都営バス資料館

六本木ヒルズ専用車

 平成15年10月に渋谷駅から六本木ヒルズまで直行という意欲的な設定で開業した[RH01]。この系統専用の車輛として、森ビルが購入した専用車3輛が導入された(局番L661~663)。そのため、平成15年度の交通局の新車の購入契約ではこの3輛は除かれている。
 そのためか、都営の標準仕様とはいろいろと異なっている。まず違うのは車体長(尺)で、通常は10.5m(KL-MP37JK)のところがいわゆる標準尺と呼ばれる11m(KL-MP37JM)を導入している。外観は白の車体色に六本木ヒルズのキャラクター「ロクロク星人」を1輛ずつ異なる形でラッピングした大胆なデザインになっている。
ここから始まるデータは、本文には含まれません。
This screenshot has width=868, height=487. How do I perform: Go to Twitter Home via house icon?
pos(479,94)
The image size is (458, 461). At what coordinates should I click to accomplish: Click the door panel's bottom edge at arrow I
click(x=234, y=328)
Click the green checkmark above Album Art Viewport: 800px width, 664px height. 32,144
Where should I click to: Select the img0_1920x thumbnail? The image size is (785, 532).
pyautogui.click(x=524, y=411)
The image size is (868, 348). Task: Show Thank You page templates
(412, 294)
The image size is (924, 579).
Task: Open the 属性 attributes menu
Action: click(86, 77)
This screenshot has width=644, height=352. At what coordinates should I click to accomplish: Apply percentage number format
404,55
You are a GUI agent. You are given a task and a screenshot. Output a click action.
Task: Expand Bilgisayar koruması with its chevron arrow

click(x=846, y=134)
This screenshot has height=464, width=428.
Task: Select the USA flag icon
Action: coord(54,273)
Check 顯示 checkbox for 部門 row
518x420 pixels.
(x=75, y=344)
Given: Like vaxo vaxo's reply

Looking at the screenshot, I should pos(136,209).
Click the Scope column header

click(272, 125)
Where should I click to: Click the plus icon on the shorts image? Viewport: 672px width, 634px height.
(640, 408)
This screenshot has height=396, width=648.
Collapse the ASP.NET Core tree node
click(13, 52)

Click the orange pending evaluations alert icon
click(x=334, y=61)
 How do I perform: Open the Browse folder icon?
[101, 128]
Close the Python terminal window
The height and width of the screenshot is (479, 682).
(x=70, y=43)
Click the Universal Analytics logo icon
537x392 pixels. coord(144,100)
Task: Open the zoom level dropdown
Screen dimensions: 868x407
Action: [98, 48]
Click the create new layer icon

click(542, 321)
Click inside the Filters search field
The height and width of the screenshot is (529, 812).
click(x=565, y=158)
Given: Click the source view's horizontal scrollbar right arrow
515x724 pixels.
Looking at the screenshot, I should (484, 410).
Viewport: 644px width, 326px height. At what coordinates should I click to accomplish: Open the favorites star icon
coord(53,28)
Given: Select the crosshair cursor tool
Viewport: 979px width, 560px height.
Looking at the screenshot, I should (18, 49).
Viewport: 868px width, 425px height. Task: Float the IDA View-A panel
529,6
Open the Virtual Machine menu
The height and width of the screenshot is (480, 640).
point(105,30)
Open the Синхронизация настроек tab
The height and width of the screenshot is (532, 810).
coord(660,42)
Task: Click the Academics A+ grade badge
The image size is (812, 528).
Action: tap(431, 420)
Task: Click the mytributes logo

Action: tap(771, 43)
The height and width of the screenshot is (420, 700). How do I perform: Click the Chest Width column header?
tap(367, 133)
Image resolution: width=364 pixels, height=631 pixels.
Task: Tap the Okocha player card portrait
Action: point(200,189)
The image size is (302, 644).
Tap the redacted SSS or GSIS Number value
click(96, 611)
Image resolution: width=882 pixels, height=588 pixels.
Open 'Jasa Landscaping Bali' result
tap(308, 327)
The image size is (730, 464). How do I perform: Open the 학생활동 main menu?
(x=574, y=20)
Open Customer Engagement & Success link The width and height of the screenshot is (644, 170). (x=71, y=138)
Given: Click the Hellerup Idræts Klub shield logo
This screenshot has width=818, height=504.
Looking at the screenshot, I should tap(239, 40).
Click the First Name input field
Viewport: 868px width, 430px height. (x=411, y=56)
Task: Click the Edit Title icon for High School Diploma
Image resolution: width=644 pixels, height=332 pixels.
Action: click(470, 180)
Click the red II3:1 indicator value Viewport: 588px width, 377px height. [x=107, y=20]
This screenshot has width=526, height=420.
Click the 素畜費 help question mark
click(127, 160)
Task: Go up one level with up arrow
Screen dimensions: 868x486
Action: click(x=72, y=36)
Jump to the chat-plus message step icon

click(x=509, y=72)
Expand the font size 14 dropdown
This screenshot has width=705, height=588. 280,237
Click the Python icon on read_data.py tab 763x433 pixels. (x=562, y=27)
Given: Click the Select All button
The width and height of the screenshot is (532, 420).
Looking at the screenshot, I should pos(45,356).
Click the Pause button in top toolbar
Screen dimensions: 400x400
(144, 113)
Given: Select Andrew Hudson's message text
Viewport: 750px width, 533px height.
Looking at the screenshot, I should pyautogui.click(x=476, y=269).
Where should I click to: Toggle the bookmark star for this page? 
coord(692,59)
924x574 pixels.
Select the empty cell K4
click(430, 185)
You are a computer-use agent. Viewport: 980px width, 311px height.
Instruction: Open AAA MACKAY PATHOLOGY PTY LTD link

ロクロク星人は現代美術家・村上隆デザインの「地球をかわいくさせるためにやってきた」キャラクターとのことで、当時のパンフレット等色々なところで使われていた。
 車内には前方に液晶モニタを設置し、ロクロク星人の装飾やシートモケットといった特別仕様づくしの車となった。
 
L661…青色をベースに花を並べ、各ロクロク星人のキャラクターを配置
▲L661[月][タ]
L662…花を敷き詰め、各ロクロク星人のキャラクターの顔を大きく配置
▲L662
L663…ピンク色をベース各ロクロク星人のキャラクターを配置
▲L663

▲開業記念パンフレット 表 ▲開業記念パンフレット 裏

車内は2人がけ主体の座席配置で、ハイバックシートとなっている。天井・壁面にも花・雲などのデザインが描かれ、モケットはロクロク星人があしらわれた緑色(ノンステップエリアの2人掛け部分は青色)と特別づくしだった。

▲車内[ア] ▲車内[ア]

 平成19年度前半でロクロク星人のラッピングは解除されて森美術館等のイベント関連のラッピングに順次変更された。その後もラッピングを貼り替えながらしばらく続いたが、平成21年度からは一般車と同じノンステップ塗装になり、液晶などは撤去された。この辺りで森ビルから所有が移ったのだろうか。シートの柄も無地のものに変更されている。
▲B-L663 一般化の後[yoshitaka]

 それでも専属なのは変わりなく、原則として他の路線に入ることはない。ただし、一般塗装になった後は代走が解禁されたのか、六本木通りが極度の渋滞で[都01折返](渋谷駅~六本木ヒルズ)の各停便として走る場合や、専用車が入庫する時に他系統がダイヤ乱れの場合は、突発的な代走で[都01]本線を中心に他系統で走る場合がある。[都01]以外に入るのは1年に1~2回程度という貴重度だ。
▲[都01]本線代走 新橋駅
▲[学03]代走 渋谷駅[雪]
▲[田87]代走 田町駅[濱]

▲[都01]赤坂アークヒルズ ▲[田87]田町駅[ば]

なお、[RH01]専用車の検査時や渋滞によるダイヤ乱れ時は、逆に一般車での代走も見ることができる。専用車は行先がLED表示だが一般車にも全車に方向幕・LEDデータは用意されており、さまざまな車が代走に入る。初期は何故か日野Z代リフト車の代走が目立っていたが、平成18年頃からはN代が目立ち、
平成19年頃からは様々な車種が入るようになった。ごくまれに[RH01]の白地色ながら急行の文字が入った特徴的な方向幕を見ることができる。